[Start of section]

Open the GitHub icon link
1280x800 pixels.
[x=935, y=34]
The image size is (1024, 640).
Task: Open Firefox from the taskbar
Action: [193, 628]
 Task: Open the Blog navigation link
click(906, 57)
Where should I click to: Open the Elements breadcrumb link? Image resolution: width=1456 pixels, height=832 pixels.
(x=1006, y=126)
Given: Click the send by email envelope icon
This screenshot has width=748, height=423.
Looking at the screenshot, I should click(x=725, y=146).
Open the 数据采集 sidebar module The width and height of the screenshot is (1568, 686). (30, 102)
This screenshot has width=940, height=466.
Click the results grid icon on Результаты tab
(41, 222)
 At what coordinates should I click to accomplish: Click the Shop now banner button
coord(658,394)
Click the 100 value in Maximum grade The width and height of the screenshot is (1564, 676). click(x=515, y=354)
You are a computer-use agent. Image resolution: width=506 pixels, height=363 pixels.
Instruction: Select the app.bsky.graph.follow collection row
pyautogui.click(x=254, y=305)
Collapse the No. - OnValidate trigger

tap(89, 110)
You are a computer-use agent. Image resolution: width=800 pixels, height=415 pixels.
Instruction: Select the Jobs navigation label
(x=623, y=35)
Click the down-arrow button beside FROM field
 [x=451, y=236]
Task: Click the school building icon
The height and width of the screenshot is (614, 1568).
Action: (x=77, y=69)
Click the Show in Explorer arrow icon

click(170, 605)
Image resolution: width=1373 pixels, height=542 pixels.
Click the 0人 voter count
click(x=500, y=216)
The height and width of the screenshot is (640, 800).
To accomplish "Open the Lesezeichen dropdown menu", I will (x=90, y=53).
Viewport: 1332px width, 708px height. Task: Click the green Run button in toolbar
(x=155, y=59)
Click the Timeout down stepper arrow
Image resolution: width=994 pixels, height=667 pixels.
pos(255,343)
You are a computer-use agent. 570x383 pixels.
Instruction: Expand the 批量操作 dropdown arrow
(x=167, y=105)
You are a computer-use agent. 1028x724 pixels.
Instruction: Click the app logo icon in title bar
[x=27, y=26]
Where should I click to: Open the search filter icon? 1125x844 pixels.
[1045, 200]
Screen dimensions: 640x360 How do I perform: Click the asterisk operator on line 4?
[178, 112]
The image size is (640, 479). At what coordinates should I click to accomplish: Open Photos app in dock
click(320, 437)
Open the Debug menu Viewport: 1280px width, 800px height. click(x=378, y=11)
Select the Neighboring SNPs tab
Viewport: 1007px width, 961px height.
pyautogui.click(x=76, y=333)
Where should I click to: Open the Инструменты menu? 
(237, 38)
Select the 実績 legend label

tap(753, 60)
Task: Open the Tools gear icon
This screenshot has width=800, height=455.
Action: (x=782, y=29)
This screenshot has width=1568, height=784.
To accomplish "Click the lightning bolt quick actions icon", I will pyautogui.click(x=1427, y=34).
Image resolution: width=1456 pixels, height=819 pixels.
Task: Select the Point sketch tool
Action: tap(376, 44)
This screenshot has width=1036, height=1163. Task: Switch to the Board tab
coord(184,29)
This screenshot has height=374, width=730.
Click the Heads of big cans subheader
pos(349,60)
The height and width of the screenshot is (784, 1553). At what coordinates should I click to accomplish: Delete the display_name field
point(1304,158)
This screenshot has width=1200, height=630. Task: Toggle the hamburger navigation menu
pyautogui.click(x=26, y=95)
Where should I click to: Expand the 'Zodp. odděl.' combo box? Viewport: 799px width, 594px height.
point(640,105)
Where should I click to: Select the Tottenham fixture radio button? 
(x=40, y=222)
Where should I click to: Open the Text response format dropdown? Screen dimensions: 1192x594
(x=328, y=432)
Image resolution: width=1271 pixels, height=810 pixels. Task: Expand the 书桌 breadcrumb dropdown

[End of section]

**Problem details:**
Without changing anything, quote the lines from the top of the data to the line that contains "Given: Click the send by email envelope icon", including that line.

**Answer to this exercise:**
Open the GitHub icon link
1280x800 pixels.
[x=935, y=34]
The image size is (1024, 640).
Task: Open Firefox from the taskbar
Action: [193, 628]
 Task: Open the Blog navigation link
click(906, 57)
Where should I click to: Open the Elements breadcrumb link? Image resolution: width=1456 pixels, height=832 pixels.
(x=1006, y=126)
Given: Click the send by email envelope icon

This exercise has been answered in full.